Myanmar is taking steps to implement its child labour eradication program as part of efforts to secure a better future for the children in the country, which has 1.1 million children below 18 years of age engaged in labour and more than 600,000 children working in vulnerable situations.
At the second meeting of the Myanmar National Committee on Child Labour Eradication, Vice President U Myint Swe said, “Approval for the national-level work program (draft) of the Myanmar Child Labour Eradication Project will be sought in this meeting and the project will be implemented.”
The Vice President made the remarks in his capacity as the Chairman of the committee at the meeting held at the Ministry of Labour, Immigration, and Population in Nay Pyi Taw yesterday.
He also urged the members of the committee to discuss the work program against child labour, which is relevant to the situation in Myanmar and can bring about vocational training and educational opportunities, and help alleviate poverty.
According to the Labour Force Survey 2015, there are over 12 million children below 18 years of age in Myanmar. Of these, over 1.1 million are working as child labourers, while over 600,000 are working in a vulnerable situation.
“To provide protection to our children working in dangerous situations, we need to implement the national-level child labour eradication project,” said the Vice President.
The 37-member Myanmar National Committee on Child Labour Eradication, led by the Vice President (1), was formed by Notification No. 23/2018 dated 5 February 2018 from the Office of the President.
Youth of working age make up about 18 per cent, or about 1 billion, of the world’s population.

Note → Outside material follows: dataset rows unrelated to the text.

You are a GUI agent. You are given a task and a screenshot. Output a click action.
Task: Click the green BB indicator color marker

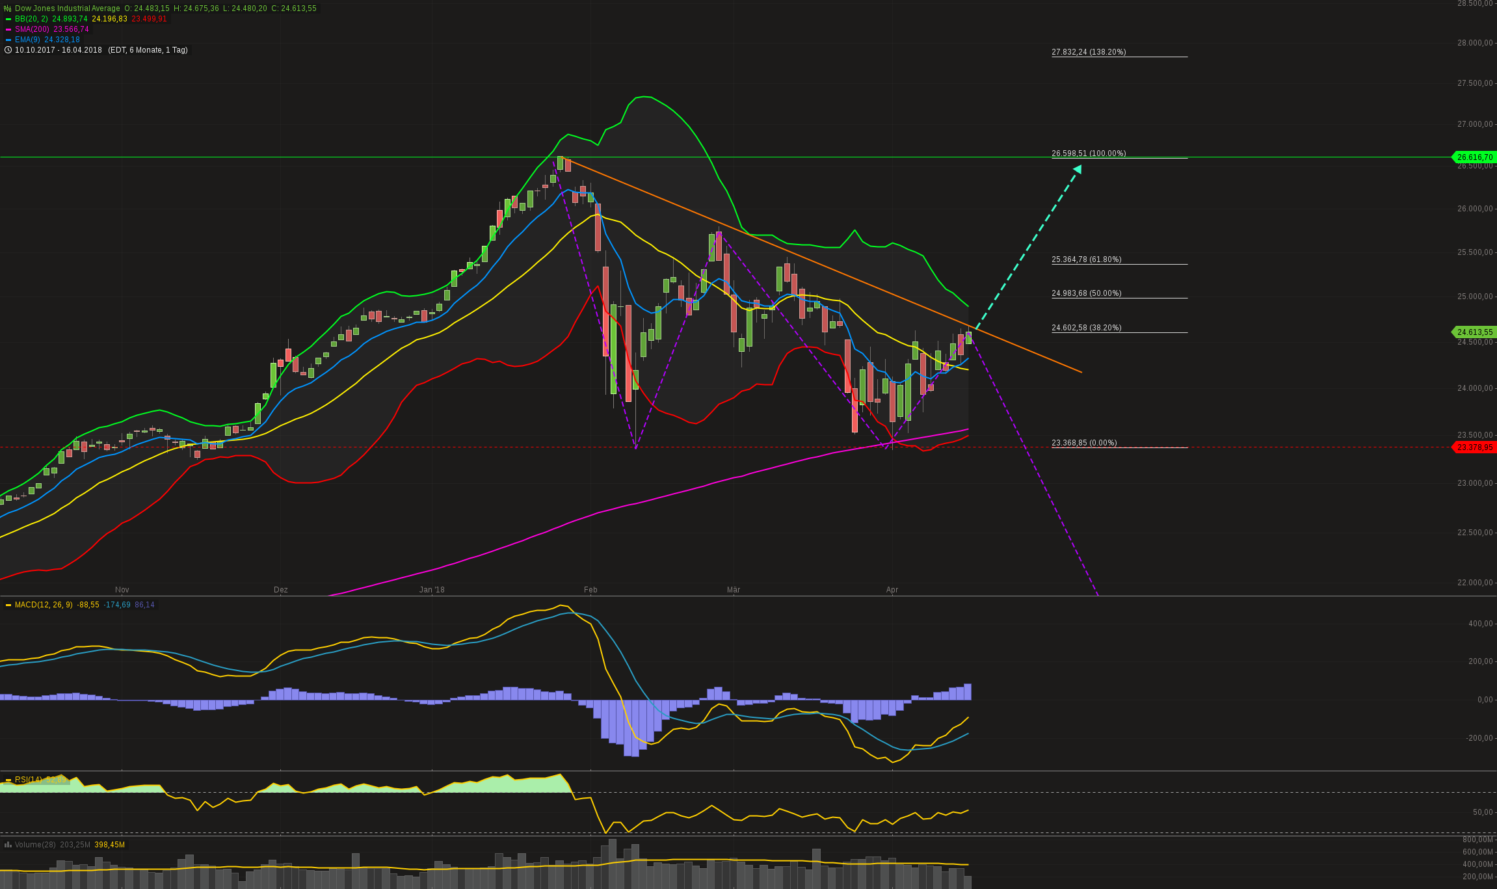pos(8,20)
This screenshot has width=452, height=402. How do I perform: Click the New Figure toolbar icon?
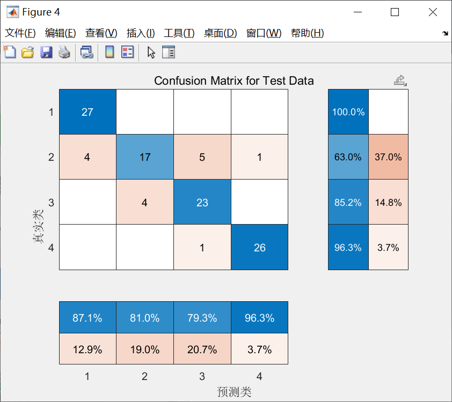click(10, 52)
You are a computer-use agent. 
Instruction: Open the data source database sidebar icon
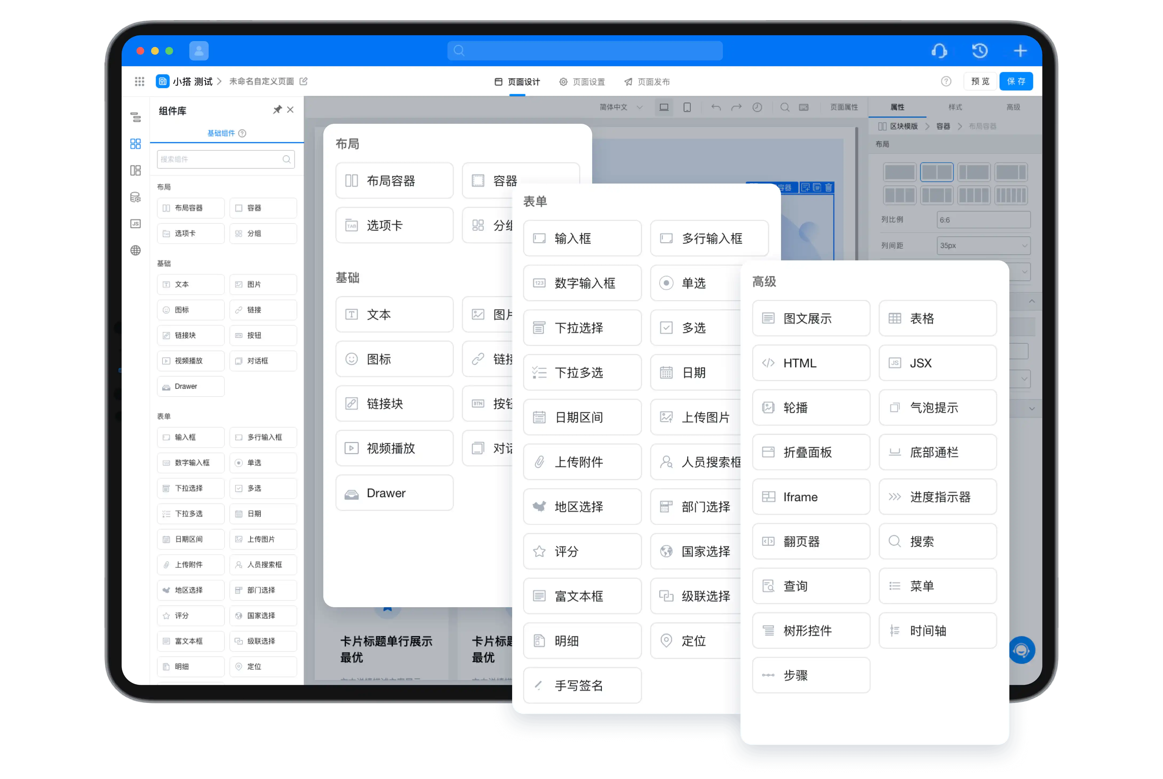[136, 197]
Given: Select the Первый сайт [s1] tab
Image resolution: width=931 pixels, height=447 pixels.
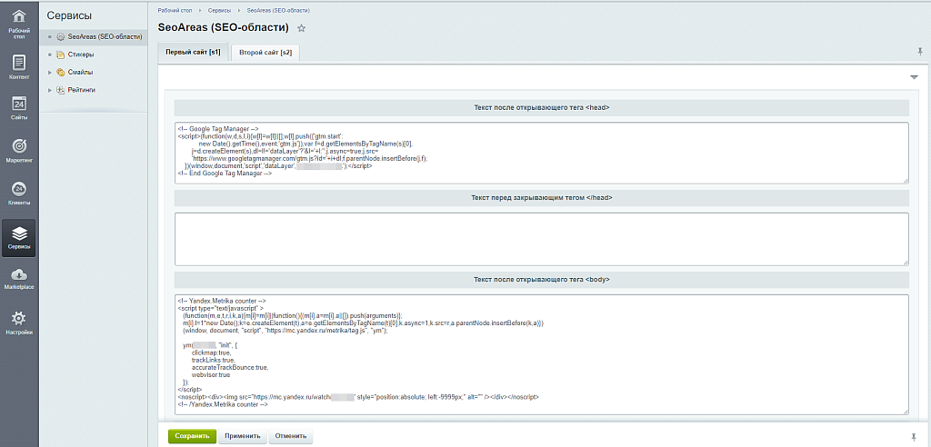Looking at the screenshot, I should 192,53.
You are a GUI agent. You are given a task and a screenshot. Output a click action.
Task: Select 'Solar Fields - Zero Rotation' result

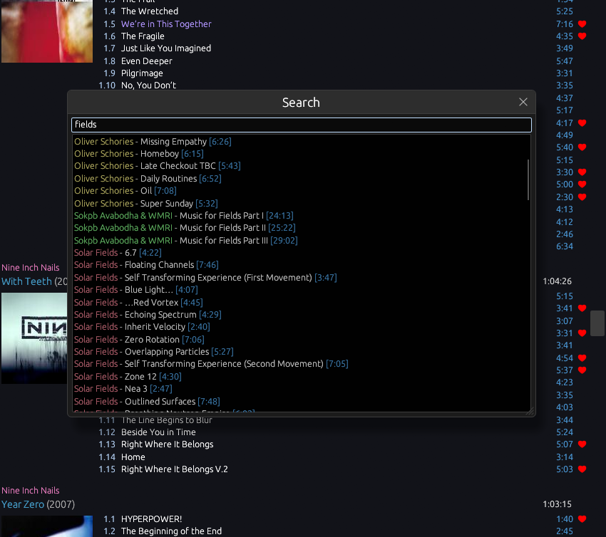138,340
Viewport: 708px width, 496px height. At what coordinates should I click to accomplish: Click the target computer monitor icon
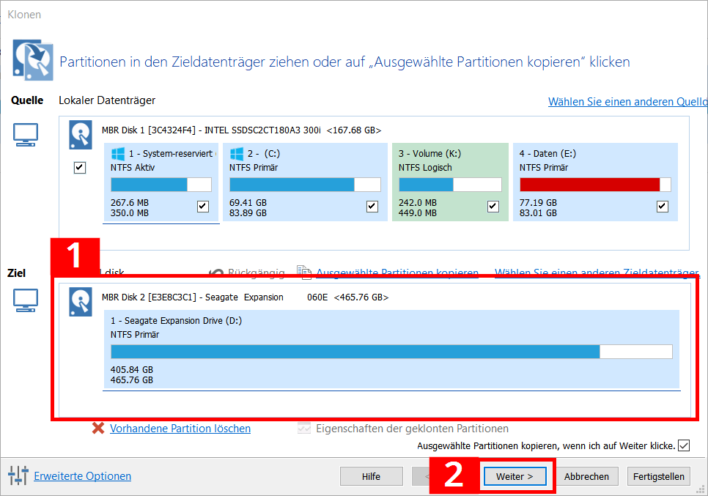pyautogui.click(x=26, y=300)
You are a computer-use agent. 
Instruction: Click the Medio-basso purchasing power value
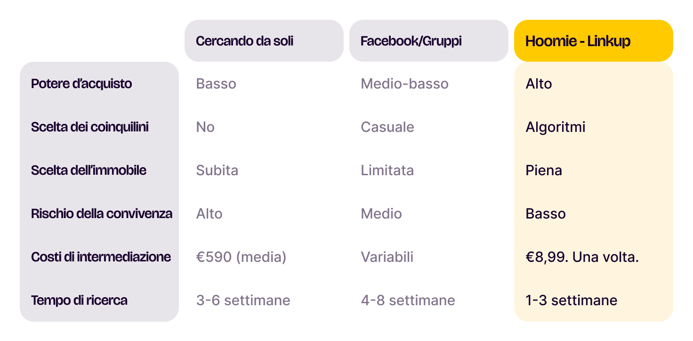(404, 84)
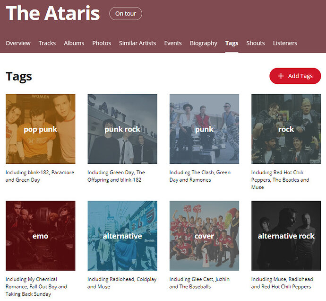Open the emo tag tile
The image size is (326, 301).
click(x=41, y=236)
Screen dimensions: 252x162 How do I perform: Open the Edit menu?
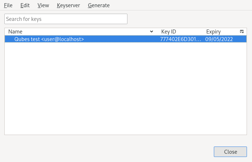(25, 5)
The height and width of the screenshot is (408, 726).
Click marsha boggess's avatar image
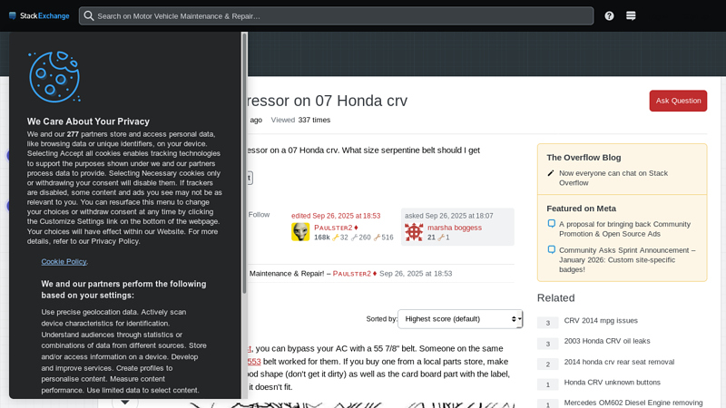(414, 232)
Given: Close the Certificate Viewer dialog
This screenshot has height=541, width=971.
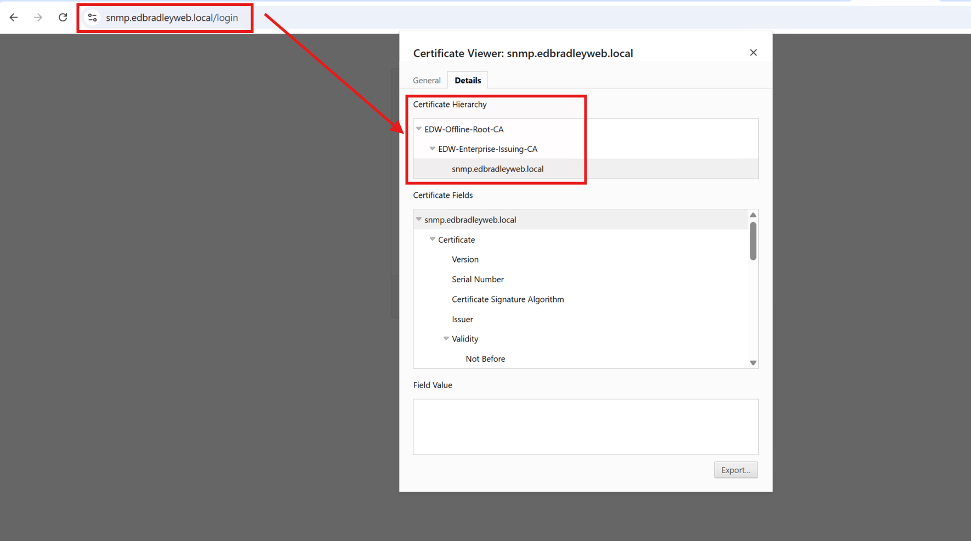Looking at the screenshot, I should [x=753, y=53].
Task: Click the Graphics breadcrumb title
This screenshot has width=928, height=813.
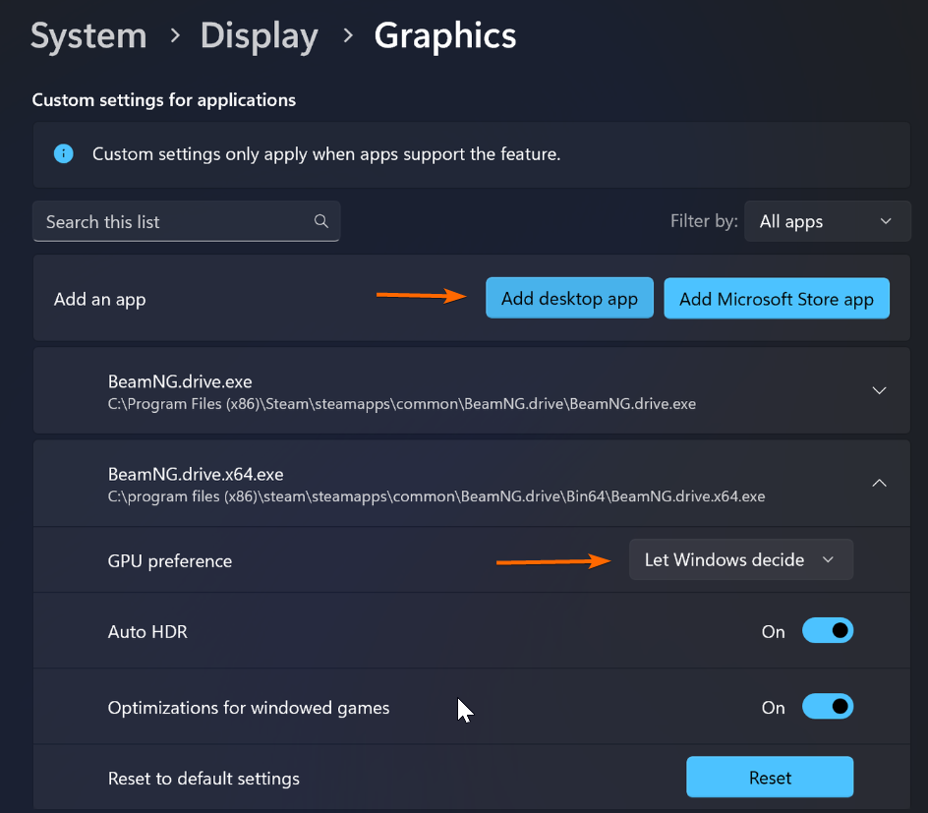Action: tap(445, 35)
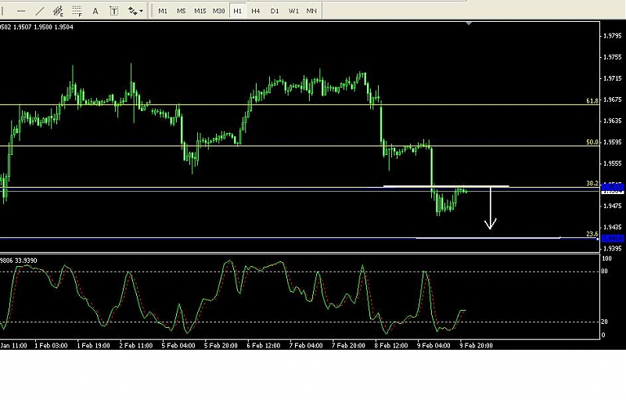Select the text label tool
This screenshot has height=403, width=626.
tap(114, 11)
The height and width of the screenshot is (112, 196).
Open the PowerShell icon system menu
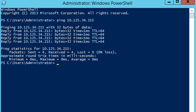4,3
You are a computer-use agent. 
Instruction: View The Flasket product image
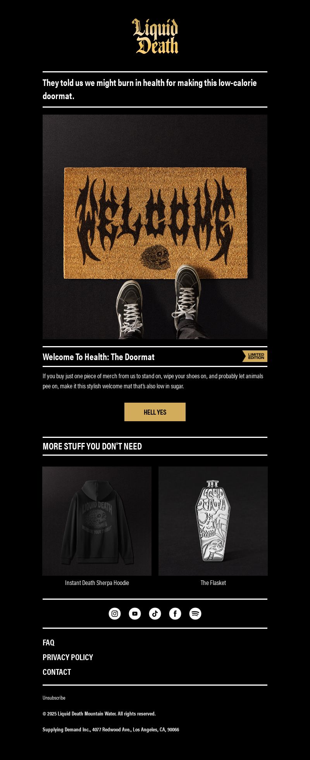(213, 521)
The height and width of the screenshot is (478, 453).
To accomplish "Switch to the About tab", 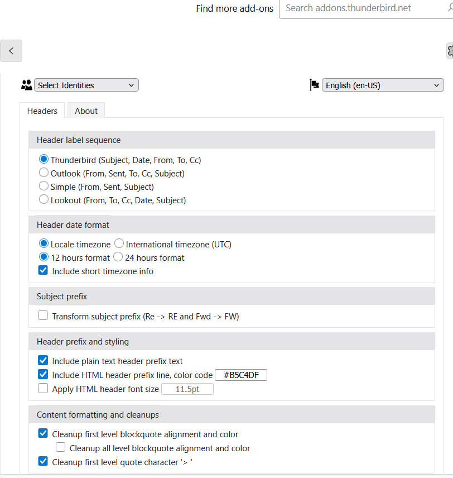I will coord(86,111).
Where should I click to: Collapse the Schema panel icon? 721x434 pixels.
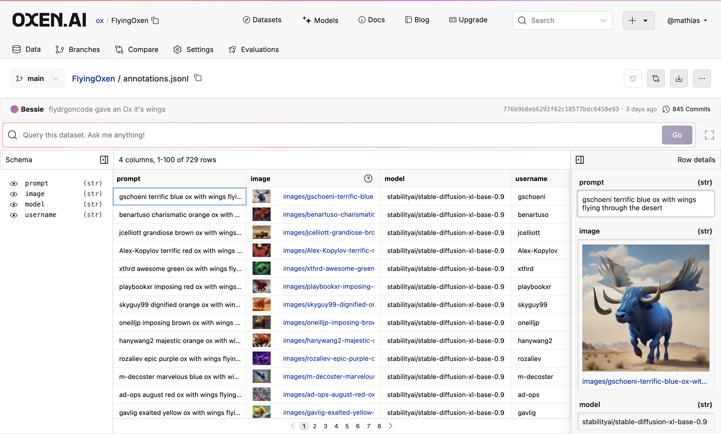coord(104,160)
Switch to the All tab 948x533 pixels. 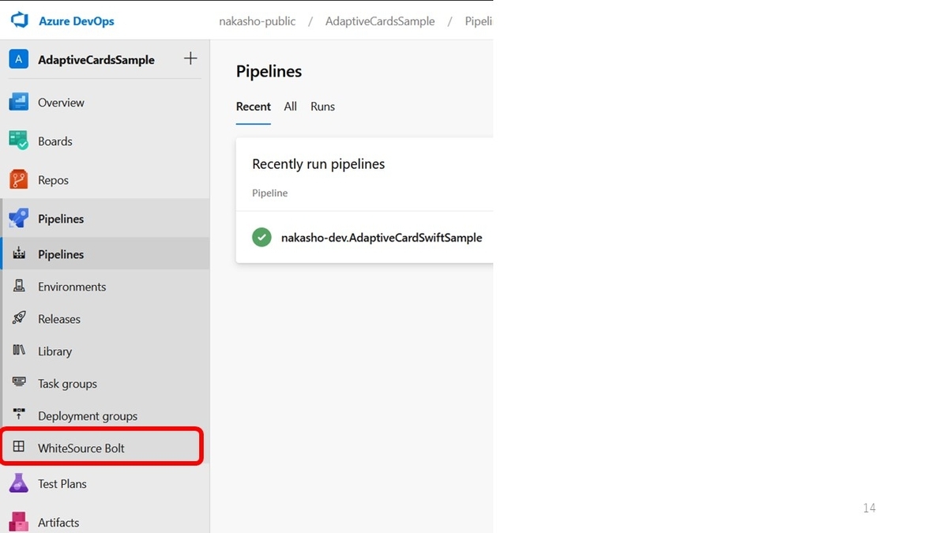[x=291, y=107]
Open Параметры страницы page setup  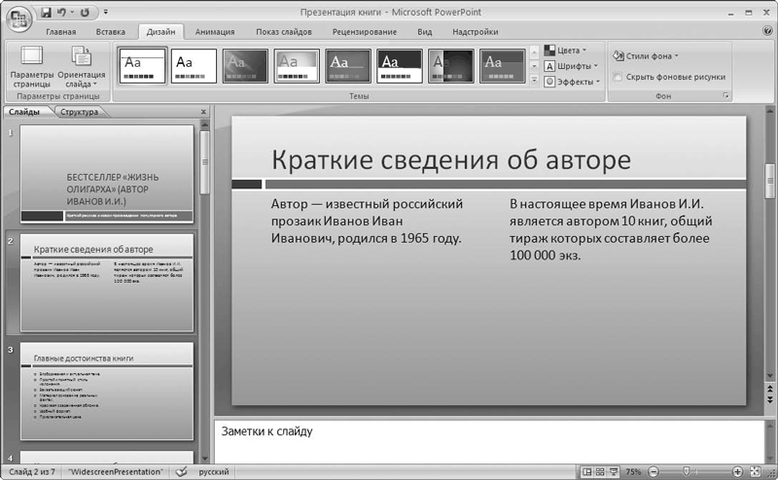(x=32, y=66)
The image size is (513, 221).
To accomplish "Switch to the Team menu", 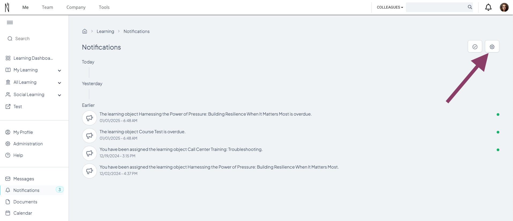I will point(47,7).
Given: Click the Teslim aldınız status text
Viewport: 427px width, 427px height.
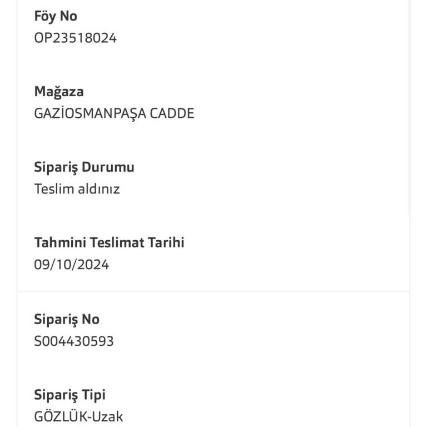Looking at the screenshot, I should pos(77,189).
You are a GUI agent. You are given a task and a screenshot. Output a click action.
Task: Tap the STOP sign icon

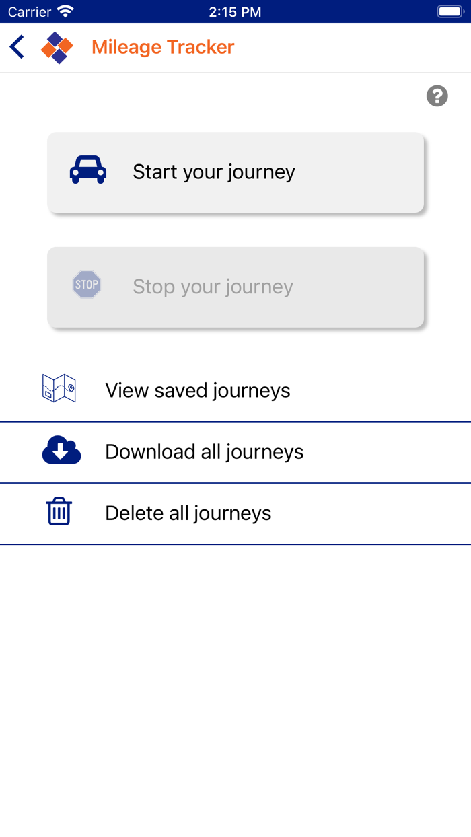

They are all facing the adverse effects of differences in the economic, social, technological, and cultural environment in countries within a region and in the society.
Globally, there are about 152 million children aged between 5 and 17 years. Of these, 7.4 per cent live in the Asia-Pacific region, and about 70.9 per cent work in the agricultural sector. About 73 million of these children are working in dangerous places.
About 85 per cent of the world’s youth live in developing countries, and 60 per cent are in the Asian region. The youth and children’s development sectors are important in determining the future of a country and are valuable resources for a country.
“Youth and children who support the production resources are employed in most developing countries, especially in a developing country like Myanmar. The practice is connected to poverty and many people can be seen using child labour,” said the Vice President.
Children and youth who are unable to complete their education enter the workforce at a young age and end up getting exploited in most developing countries. Many take up work because of food insufficiency due to natural disasters from climate change as well as the existence of poverty and migration due to internal conflicts and socio-economic hardships.
Like other regional ASEAN countries, Myanmar has ratified the International Labour Organisation’s Convention 182 on the worst forms of child labour, and has been cooperating with the ILO and the UNICEF on this front.
A tripartite agreement under the Decent Work Country Program between the government, employers, and employees was also signed by the International Labour Organization and the Ministry of Labour, Immigration, and Population.
The program includes child labour issues under the title of job opportunities, labour rights, and social security.
Yesterday’s meeting was attended by Union ministers Lt-Gen Kyaw Swe, Lt-Gen Ye Aung, Dr. Than Myint, U Thein Swe, Dr. Win Myat Aye, U Khin Maung Cho, and Nai Thet Lwin, Union Attorney-General U Tun Tun Oo, chief ministers of the regions and states, representatives of the employers, employees, and labour unions.
The participants of the meeting discussed topics included in the work programme, child labour issues, investigations into child labour issues, providing opportunities for vocational training to children who are at risk of becoming child labourers, and rehabilitation.